Significant figures communicate only the meaningful digits in a numerical answer. Significant figures in the final answer help us understand how precisely we know that answer. Extra digits after the final significant figure are a deception, indicating that we know the answer to a greater degree of precision than we truly do. Beware of this.

Fundamental Knowledge and Skill—Conversion Factors and Stoichiometry

How to Recognize When You Need to Do It

Chemistry problems often will provide you with the reactant in one unit and ask for the quantity of product expressed in a different unit. You need to be comfortable converting substances from one unit to another.

Common stoichiometry problems include converting mass to volume using density, converting mass to moles of atoms, and converting moles of atoms to individual atoms.

How to Do It

If you wish to tell a European your height, they won’t understand you very clearly if you use inches. However, if you know that there are 12 inches in one foot and 2.54 cm in 1 inch, you can convert your height to centimeters. A 5’6” person is \(5\, \text{foot} \times \frac{12\, \text{inches}}{1\, \text{foot}} + 6\, \text{inches} = 66\, \text{inches}\). To convert to centimeters, multiply \(66\, \text{inches} \times \frac{2.54\, \text{cm}}{1\, \text{inch}}\) to get your height expressed in units of cm or \(167.64\, \text{cm}\). Then, if you would like to convert cm to meters, use the fact that there are 100 cm in 1 m in this way, \(167.64\, \text{cm} \times \frac{1\, \text{meter}}{100\, \text{cm}} = 1.67\, \text{meters}\).

Conversion factors are the means by which you convert one unit to another. They do not in any way change the amount measured; they just provide a way to express that amount using a different set of units.

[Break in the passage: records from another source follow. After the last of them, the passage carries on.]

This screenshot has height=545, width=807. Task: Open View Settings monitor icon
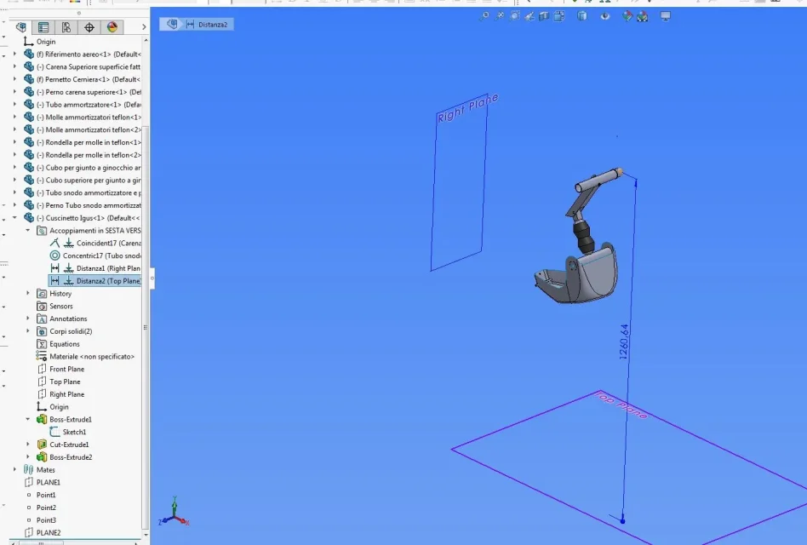[666, 16]
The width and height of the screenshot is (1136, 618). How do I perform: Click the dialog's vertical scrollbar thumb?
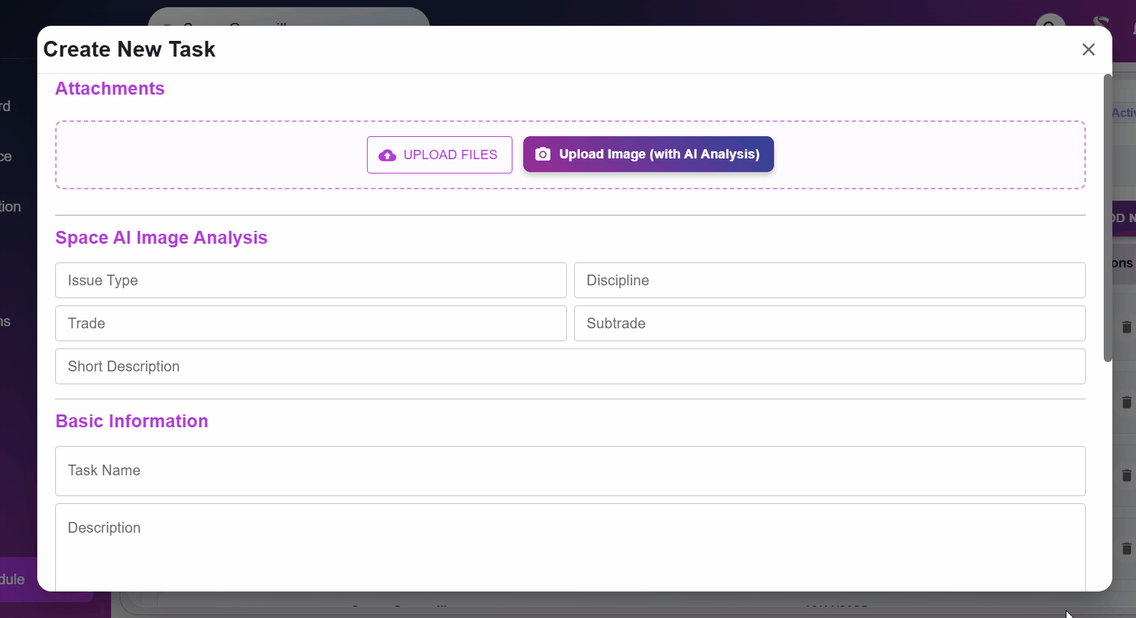coord(1107,215)
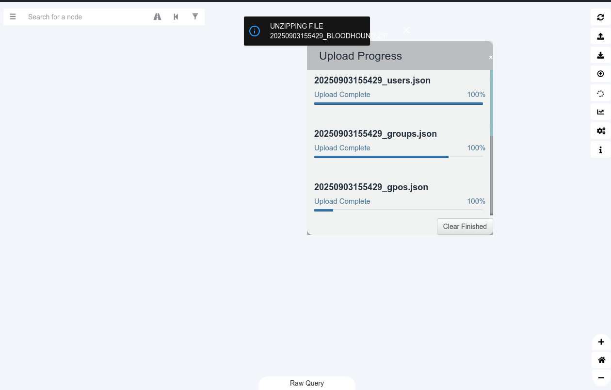This screenshot has height=390, width=611.
Task: Click in the Search for a node field
Action: coord(87,17)
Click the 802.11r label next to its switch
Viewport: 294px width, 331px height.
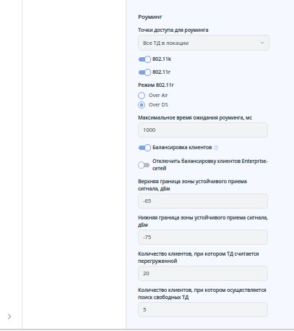[161, 72]
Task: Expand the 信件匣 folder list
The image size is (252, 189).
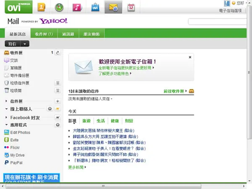Action: coord(6,101)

For example, lead has a density of \(11.34\, \text{g}/1.0\, \text{cm}^3\). Say we had a piece of lead that had a mass of \(34.0\, \text{g}\) and we wanted to know the volume of that piece of lead. From the density we know that \(11.34\, \text{g}\) of lead = \(1.0\, \text{cm}^3\) of lead. We need units of \(\text{cm}^3\) and have to lose units of g. If we take this relationship and divide both sides by \(11.34\, \text{g}\) of lead, we get \(1 = \frac{1.0\, \text{cm}^3}{11.34\, \text{g}}\) of lead. When we multiply this relationship by the mass of our piece of lead or \(34.0\, \text{g} \times \frac{1.0\, \text{cm}^3}{11.34\, \text{g}}\) of lead, we get a value of \(3.0\, \text{cm}^3\) of lead. Notice that the value \(\frac{1.0\, \text{cm}^3}{11.34\, \text{g}}\) of lead is just 1. So, when we multiply by \(\frac{1.0\, \text{cm}^3}{11.34\, \text{g}}\), we are multiplying by 1.

Always make sure that you cancel out the units as you go. Many people like to write the starting unit on the left side, draw a long horizontal line, then write the ending unit on the right side. Then, use conversion factors to cancel out units until only the desired unit is left.

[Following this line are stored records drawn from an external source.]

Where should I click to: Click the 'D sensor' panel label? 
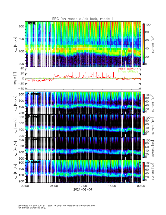[x=34, y=162]
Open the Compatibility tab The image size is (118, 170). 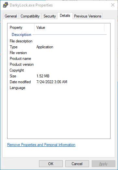coord(30,16)
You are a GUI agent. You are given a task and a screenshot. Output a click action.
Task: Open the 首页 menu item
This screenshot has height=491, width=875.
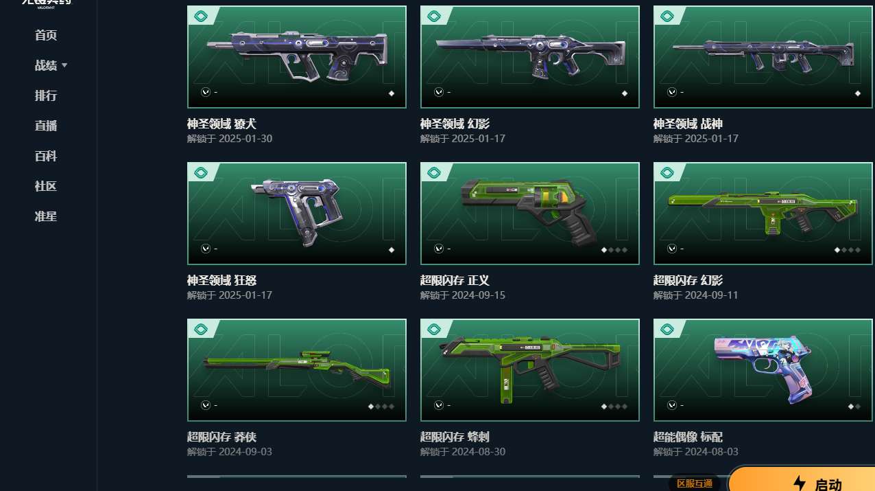(46, 35)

For example, let’s express .023 pounds of H\(_2\)O in units of molecules of water. The conversion factor of pounds to kilograms is 1 pound to 2.2046 kg.

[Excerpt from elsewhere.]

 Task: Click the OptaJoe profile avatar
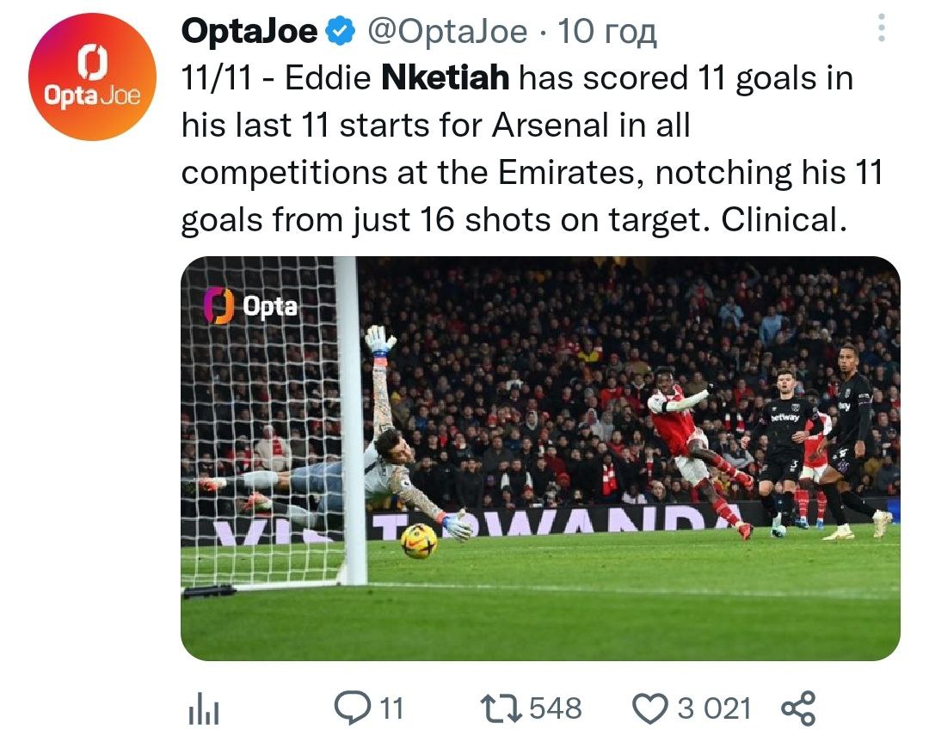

Conversion factors can be inverted because they have a value of 1.

Why

Nearly every chemistry problem has a stoichiometry aspect to it. Get this right early, and you’ll be better off. This concept will also help you in other courses, including biology and physics.

General Notes

This is a key skill. Take it slowly, and you’ll be just fine. Always look at the question to determine the units you are starting with and the final units you should end up with, and always double-check your work.